見た目は古びた木造家屋だが、柱は鋼鉄製で壁や床も厚い金属で補強されており、外見以上に頑丈だ。大きな庭の片隅には、乱雑に積まれた木箱が並び、中にはジャンク品らしき機械の残骸が山のように詰まっている。
「義彦がおまえを……あのバカ息子が」
「うん……」
あらかた事情を説明し終え、落ち着いたのか、少女の沈んだ目に再び涙が浮かんでくる。
「実の娘を売り飛ばすなど、何を考えておるのだ……とにかく今日からこの家におれ。ワシが守っちゃる」
「うん……うん……」
泣きながらもうなずく萌里。
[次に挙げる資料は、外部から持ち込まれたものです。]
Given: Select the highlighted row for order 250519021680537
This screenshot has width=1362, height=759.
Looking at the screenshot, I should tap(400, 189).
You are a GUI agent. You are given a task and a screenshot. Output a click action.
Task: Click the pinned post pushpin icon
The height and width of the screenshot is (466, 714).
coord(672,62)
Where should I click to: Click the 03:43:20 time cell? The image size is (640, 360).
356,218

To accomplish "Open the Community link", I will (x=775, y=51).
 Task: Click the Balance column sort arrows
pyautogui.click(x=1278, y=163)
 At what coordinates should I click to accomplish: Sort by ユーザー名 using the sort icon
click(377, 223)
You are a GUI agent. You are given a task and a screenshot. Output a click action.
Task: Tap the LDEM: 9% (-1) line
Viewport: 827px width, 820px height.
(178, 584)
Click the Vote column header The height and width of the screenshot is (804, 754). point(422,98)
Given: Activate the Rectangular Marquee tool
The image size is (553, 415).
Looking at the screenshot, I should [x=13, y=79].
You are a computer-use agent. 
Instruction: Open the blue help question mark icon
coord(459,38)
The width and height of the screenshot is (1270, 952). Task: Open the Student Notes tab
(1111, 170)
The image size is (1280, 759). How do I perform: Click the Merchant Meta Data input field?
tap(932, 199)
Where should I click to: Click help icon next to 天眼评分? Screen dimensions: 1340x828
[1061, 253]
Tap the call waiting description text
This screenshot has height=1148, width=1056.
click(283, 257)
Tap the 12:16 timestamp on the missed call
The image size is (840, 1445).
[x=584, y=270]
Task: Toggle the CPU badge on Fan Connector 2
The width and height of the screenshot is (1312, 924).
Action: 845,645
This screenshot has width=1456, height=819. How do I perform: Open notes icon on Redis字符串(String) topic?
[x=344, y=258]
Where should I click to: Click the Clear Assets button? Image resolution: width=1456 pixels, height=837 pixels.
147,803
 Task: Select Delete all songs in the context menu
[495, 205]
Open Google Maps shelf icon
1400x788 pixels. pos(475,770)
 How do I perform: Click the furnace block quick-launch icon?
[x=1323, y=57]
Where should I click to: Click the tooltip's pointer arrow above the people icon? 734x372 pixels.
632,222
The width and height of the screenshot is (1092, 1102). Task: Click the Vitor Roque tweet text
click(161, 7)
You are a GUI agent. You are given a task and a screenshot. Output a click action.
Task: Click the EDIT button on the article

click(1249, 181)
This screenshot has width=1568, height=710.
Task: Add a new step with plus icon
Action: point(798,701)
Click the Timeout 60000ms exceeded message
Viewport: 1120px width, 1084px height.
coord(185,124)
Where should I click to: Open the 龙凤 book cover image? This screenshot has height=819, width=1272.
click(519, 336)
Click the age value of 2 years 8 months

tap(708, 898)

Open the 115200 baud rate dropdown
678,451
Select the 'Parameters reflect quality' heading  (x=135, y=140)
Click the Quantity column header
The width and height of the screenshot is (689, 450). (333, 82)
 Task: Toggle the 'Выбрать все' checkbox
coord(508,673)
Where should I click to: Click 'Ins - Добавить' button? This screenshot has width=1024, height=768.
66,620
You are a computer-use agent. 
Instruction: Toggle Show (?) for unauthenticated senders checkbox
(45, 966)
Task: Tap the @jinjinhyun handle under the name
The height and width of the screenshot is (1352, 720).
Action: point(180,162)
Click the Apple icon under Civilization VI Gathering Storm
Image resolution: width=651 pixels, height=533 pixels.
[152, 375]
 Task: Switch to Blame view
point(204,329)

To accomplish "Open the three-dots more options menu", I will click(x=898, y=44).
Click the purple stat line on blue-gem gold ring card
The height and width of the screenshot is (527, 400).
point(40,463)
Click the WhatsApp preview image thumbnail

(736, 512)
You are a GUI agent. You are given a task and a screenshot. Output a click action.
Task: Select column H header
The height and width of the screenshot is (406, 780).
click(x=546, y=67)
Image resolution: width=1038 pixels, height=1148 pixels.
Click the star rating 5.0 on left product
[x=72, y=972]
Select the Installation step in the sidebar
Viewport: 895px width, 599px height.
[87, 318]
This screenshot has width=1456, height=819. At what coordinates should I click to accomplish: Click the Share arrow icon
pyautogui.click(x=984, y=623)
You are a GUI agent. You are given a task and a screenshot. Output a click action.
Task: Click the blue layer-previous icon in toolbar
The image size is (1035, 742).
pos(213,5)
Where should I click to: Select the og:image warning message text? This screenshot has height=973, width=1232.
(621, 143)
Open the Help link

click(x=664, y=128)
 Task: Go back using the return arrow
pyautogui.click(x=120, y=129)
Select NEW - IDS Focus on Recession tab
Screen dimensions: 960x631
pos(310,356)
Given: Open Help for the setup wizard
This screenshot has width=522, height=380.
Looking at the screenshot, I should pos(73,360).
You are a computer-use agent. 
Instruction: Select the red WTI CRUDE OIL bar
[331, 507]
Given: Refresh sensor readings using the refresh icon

その頭を優しく撫でる祖父は、ふと隣にいるユキトに目を向けた。
「……お前さんが孫を助けてくれたそうじゃな」
ユキトはポケットから取り出した携帯食料を頬張りつつ、コクンと頷く。
「アンタも入りなさい」
「いいの?」
「恩人を家に置けんのは失礼じゃからな」
「じゃあ、お邪魔します」
そう言って家に入ろうとした瞬間、祖父が眉をひそめ異変に気付く。
「待った!アンタ、最後に風呂に入ったのはいつじゃ?!」
「えーっと……2週間前?」
ユキトの衝撃発言に、祖父も萌里も同時に顎が外れたように口を開け、思わず喉が鳴る。
「家に入れる前に風呂じゃッ!萌里、準備を!!入浴剤はマシマシじゃぞ!」
「バラとラベンダー、どっちがいいかな?!」
「ワシはラベンダー派じゃ!」
「さすがおじいちゃん!できる男はラベンダーなんだね!」
ぽかんとした表情のまま、ユキトは萌里と祖父に引っ張られるように脱衣場へと連行される。夜風が森を揺らす音と、どこか安心した木造の軋む音が混ざり、バタバタした生活音が聞こえてくる。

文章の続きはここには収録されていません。